Ministry Protocol: Thrilling Tales of the Ministry of Peculiar Occurrences
Page 74
*****
Flames danced merrily in the hearth. Pint glasses of stout, ale, and bitter mimicked the overflowing conversation, a delightful mingling of mirth and laughter. From the kitchen came sweet, succulent smells of dishes far heartier than anything found in her royal kitchens. Victoria thought absently that perhaps, on nights when she craved something simpler, she should request from her cook a Shepard’s Pie. Any chef worth their salt would have a good recipe for Shepard’s Pie.
The diminutive glass of sherry was placed ever so gently before her. Two fingers then slid it closer to her hand. She picked it up, and that was when she noticed the tremble. She was no longer cold, but still shaking.
Victoria downed the sherry in one gulp, and groaned as the liquid burned its way down her throat. She much preferred her sherry sweet. She kept staring into the fire. She would not cry. She would not scream. She was Queen of the Empire, and would not falter.
The second sherry was placed next to her empty glass. “Do have a care, Victoria, and make this one last. I would loathe to have someone of your station in a state when I escort you home.”
“You are far too familiar, Professor,” Victoria seethed.

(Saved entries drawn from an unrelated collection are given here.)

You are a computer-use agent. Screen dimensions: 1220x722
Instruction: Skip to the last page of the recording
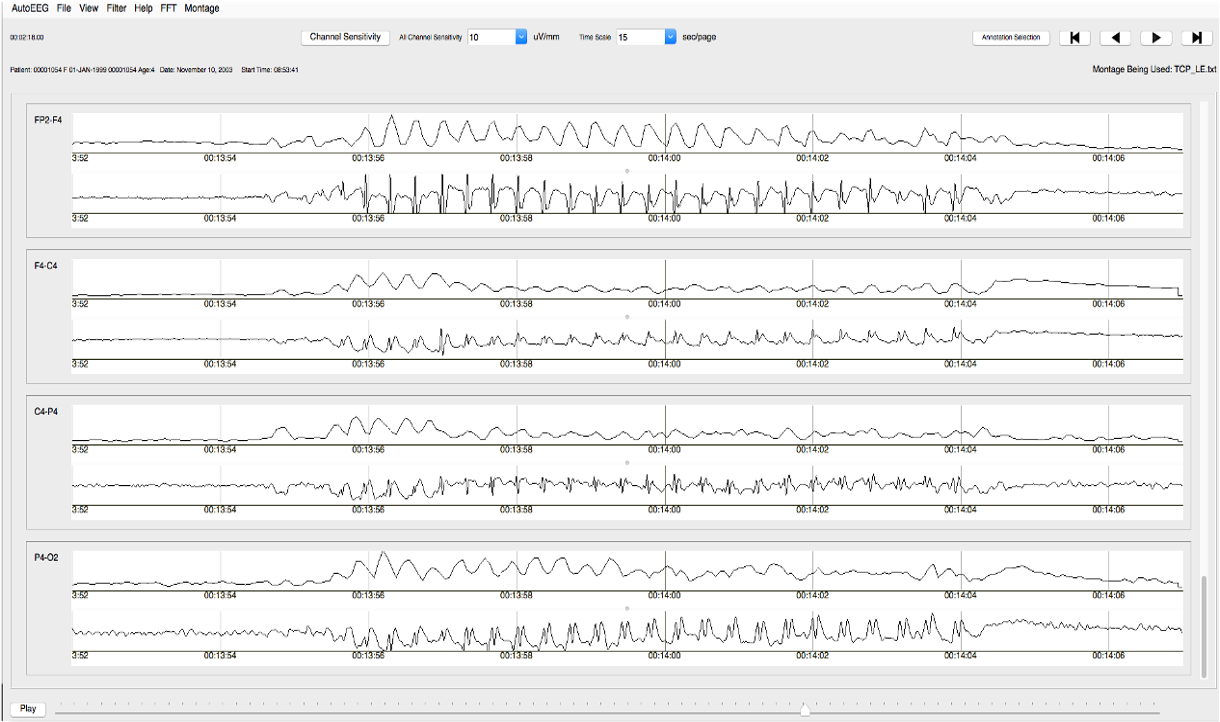pyautogui.click(x=1196, y=38)
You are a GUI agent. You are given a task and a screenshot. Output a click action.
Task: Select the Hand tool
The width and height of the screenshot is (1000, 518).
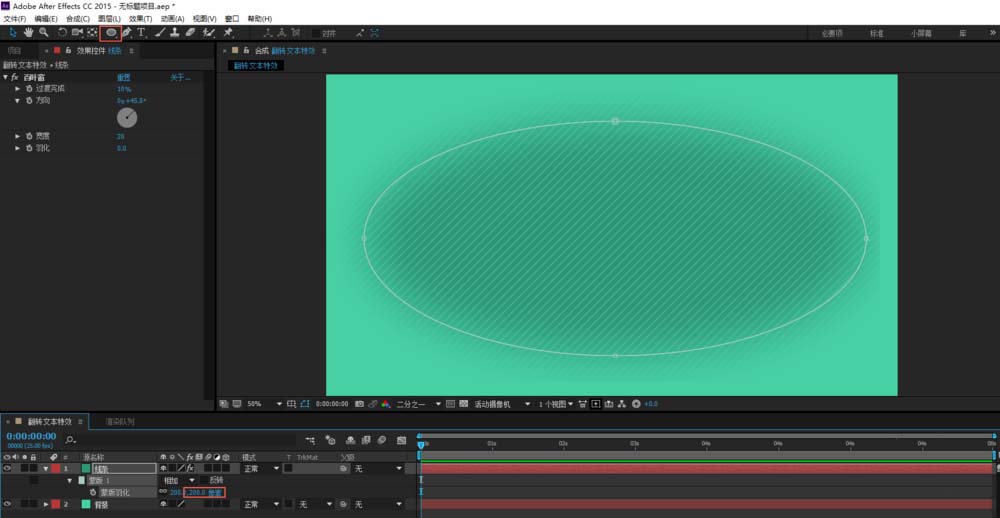click(x=28, y=32)
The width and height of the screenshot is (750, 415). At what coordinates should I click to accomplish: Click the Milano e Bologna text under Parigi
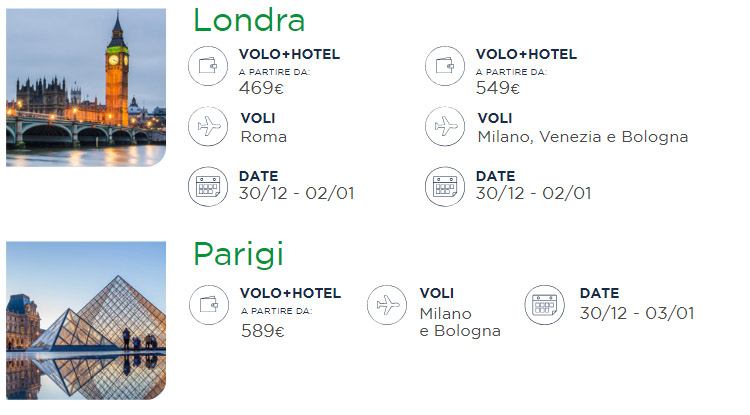coord(460,322)
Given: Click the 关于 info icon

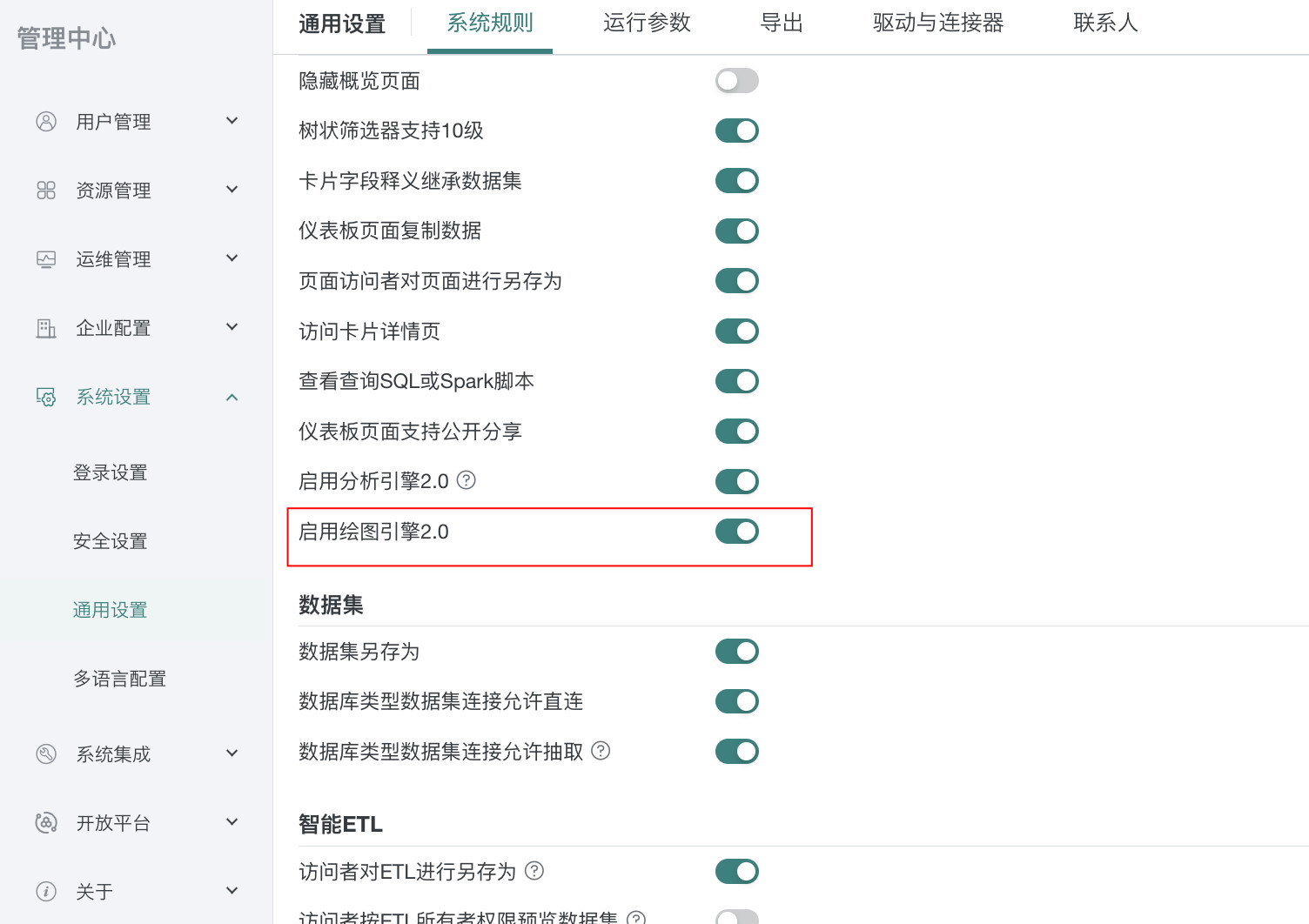Looking at the screenshot, I should coord(46,892).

“Due to the rather crowded nature of the pub, I’m afraid necessity will out.” The professor settled back into the high back chair in front of her, interlacing his pudgy fingers across his rotund belly. His once hard, cold eyes now seemed to glow with warmth. “So, your questions?”
“Who were those—” She meant to say “people” but that was not quite right, was it? They were completely and utterly horrific. “—things?”
“Hellhounds,” he said quite factually. “Or I should say, a small coven of necromancers that, through some dark sorcery, possessed the ability to change themselves into hellhounds. I have been tracking them since stumbling on one of their ceremonies in West Yorkshire where I was on the trail of a cursed talisman, completely unrelated to them, I should add.”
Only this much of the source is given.